Older people are at greater harm from a combination of serious illness and the hospital environment, leading to geriatric syndromes such as delirium, functional decline, falls, incontinence and pressure injuries.

Developed by Adjunct Professor Alison Mudge, Ms Prue McRae and multidisciplinary colleagues at Royal Brisbane and Women’s Hospital, the Eat Walk Engage program is a systematic approach to address these challenges and reduce decline in older patients in medical and surgical wards.

Adj Prof Mudge says watching older patients and relatives struggling with their increasing frailty and the indignities of the hospital system inspired her work.

“The interviews we undertake with older patients on each new ward help me to step outside my professional role, and really highlight how important the small things – a kind word, a hot cup of tea, a seat in the sun – are to the recovery process,” she says.

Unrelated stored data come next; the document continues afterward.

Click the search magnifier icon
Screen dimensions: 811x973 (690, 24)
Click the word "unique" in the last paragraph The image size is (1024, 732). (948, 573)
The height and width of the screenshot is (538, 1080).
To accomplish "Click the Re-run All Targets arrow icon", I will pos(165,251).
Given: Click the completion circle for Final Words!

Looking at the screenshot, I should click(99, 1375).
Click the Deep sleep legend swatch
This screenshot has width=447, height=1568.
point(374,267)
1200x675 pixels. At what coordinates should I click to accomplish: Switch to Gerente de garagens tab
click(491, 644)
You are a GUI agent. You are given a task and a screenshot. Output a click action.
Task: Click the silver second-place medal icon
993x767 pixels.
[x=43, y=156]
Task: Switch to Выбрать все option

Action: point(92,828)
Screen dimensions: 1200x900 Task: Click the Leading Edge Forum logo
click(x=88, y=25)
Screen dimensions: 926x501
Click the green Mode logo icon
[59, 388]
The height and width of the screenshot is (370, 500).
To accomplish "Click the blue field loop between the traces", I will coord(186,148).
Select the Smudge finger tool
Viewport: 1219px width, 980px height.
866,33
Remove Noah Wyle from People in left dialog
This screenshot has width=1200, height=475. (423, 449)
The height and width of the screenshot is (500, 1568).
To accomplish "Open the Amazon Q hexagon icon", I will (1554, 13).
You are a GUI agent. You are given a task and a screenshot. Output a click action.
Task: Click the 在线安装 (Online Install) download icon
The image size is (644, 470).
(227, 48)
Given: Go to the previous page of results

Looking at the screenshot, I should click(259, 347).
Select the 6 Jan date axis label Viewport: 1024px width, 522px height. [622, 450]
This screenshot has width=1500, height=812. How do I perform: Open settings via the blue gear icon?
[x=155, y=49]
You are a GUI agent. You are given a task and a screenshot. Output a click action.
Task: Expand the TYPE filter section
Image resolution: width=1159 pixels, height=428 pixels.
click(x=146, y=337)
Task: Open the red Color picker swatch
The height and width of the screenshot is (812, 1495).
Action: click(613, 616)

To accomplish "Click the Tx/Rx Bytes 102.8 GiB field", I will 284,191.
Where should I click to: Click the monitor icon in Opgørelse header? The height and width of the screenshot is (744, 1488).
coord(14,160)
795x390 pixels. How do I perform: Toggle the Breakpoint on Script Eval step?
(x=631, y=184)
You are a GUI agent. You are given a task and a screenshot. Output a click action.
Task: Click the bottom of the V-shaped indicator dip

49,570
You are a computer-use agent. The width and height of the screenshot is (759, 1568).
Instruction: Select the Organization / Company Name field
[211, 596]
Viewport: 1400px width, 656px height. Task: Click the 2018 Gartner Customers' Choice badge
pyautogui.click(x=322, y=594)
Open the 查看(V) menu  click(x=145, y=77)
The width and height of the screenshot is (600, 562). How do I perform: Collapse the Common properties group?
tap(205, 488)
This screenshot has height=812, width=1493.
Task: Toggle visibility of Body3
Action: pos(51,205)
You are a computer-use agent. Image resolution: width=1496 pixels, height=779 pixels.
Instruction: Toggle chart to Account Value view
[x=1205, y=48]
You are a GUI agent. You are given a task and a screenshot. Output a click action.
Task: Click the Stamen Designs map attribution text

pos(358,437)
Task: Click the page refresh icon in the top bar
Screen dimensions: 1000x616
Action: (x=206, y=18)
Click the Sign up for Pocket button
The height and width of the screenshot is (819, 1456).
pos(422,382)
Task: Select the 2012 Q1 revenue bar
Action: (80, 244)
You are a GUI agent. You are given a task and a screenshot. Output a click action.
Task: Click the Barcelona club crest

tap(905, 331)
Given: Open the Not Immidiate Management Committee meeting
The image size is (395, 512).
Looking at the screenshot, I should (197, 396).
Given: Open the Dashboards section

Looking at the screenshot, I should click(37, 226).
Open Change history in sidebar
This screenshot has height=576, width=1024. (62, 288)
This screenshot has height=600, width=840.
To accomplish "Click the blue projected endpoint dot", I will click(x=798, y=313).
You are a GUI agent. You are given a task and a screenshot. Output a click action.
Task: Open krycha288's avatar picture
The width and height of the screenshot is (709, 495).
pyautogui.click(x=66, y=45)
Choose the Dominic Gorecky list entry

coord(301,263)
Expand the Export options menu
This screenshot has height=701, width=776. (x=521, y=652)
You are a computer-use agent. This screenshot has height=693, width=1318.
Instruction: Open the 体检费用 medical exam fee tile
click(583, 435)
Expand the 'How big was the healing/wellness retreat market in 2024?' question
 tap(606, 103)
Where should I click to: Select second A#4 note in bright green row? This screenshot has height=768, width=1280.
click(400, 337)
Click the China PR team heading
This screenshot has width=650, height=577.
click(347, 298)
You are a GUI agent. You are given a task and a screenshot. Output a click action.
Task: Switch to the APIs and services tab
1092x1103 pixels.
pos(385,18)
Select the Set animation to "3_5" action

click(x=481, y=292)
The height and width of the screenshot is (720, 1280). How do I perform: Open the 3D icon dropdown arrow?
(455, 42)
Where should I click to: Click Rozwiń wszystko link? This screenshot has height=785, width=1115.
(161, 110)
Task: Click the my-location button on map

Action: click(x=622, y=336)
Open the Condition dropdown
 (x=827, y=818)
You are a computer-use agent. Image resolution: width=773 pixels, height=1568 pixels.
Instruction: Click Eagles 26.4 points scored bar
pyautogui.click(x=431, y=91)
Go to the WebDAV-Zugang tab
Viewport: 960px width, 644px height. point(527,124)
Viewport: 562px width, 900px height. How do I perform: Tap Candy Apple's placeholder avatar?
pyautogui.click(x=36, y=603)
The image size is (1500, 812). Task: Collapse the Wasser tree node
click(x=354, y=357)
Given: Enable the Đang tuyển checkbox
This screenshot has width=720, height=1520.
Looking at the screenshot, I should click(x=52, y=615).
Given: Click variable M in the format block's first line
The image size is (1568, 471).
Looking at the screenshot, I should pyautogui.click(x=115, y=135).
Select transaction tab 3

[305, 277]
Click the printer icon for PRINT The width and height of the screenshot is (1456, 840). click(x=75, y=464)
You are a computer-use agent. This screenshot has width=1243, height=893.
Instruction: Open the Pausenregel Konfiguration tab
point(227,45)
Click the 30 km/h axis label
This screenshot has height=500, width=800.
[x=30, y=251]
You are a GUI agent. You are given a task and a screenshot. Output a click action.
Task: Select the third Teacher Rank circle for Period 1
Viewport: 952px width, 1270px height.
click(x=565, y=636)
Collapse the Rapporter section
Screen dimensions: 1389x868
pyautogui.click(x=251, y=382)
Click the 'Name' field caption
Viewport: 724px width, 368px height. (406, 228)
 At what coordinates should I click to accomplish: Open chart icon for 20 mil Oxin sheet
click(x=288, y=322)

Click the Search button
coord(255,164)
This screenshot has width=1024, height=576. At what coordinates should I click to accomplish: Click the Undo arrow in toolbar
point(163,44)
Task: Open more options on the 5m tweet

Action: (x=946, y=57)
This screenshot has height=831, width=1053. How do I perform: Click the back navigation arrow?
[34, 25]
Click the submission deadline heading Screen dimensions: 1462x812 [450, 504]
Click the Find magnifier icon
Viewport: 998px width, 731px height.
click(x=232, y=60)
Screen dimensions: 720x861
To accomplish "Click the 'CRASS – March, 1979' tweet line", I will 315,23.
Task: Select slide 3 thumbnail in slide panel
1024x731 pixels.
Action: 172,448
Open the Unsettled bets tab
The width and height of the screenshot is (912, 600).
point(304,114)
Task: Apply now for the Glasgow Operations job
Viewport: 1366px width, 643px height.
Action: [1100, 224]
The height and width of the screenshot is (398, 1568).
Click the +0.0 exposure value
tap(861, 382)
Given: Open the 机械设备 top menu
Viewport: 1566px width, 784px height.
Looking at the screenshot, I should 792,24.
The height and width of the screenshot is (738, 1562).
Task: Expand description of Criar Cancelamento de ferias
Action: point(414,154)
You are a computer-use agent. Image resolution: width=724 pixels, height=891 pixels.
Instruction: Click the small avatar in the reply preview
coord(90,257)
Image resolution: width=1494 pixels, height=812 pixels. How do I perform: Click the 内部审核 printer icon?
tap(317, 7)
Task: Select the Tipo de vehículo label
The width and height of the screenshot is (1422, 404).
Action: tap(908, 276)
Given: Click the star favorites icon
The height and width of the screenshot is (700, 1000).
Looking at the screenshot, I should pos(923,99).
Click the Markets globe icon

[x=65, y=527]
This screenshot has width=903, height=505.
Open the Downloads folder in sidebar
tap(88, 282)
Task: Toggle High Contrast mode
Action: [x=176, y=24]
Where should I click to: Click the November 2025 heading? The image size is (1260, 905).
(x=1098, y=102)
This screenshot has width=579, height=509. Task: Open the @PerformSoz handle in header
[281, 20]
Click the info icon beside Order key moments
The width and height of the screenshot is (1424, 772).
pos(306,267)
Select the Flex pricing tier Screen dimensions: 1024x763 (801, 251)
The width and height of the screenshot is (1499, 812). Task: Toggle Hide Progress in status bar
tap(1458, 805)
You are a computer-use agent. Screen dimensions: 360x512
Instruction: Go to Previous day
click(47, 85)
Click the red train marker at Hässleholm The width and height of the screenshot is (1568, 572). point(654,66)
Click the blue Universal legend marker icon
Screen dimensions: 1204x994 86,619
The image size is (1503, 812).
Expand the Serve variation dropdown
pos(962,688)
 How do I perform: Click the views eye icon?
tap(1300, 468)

“Older people should be confident that hospitals are places where they get good evidence-based care, do not suffer unnecessary harm, and are treated with respect and kindness.

“Eat Walk Engage supports our healthcare teams to get the evidence into practice, reduce serious complications, and get older patients back to their usual function sooner.”

Eat Walk Engage is being tested at scale in four hospitals in the Collaborative for Hospitalised Elders: Reducing the Impact of Stays in Hospital (CHERISH), a
two-year project funded by a $1.5 million Queensland Accelerate Partnership Grant, with contributions from Queensland University of Technology, the Australian Centre for Health Services Innovation, Metro North and Sunshine Coast Hospital and Health Services, and the Queensland Government.

The project has employed four facilitators, four data collectors, and four allied health assistants in Metro North and Sunshine Coast Hospital and Health Services, as well as a project manager and data manager.

To be completed this year, the study is collecting data on over 1000 older patients admitted to wards at Caboolture, The Prince Charles, Royal Brisbane and Women’s and Nambour Hospitals, and will compare outcomes on four wards implementing Eat Walk Engage and four control wards.

Adj Prof Mudge says the issue is fast becoming more pressing as the average Australian life expectancy increases. Fortunately, the research team is already seeing results.

“We know that there’s an increasing demand driven by the aging population,” she says.

“We have seen very promising changes on the wards that we have been working with as part of the CHERISH project, and seeing real improvements in the way that staff think about and care for their older patients.”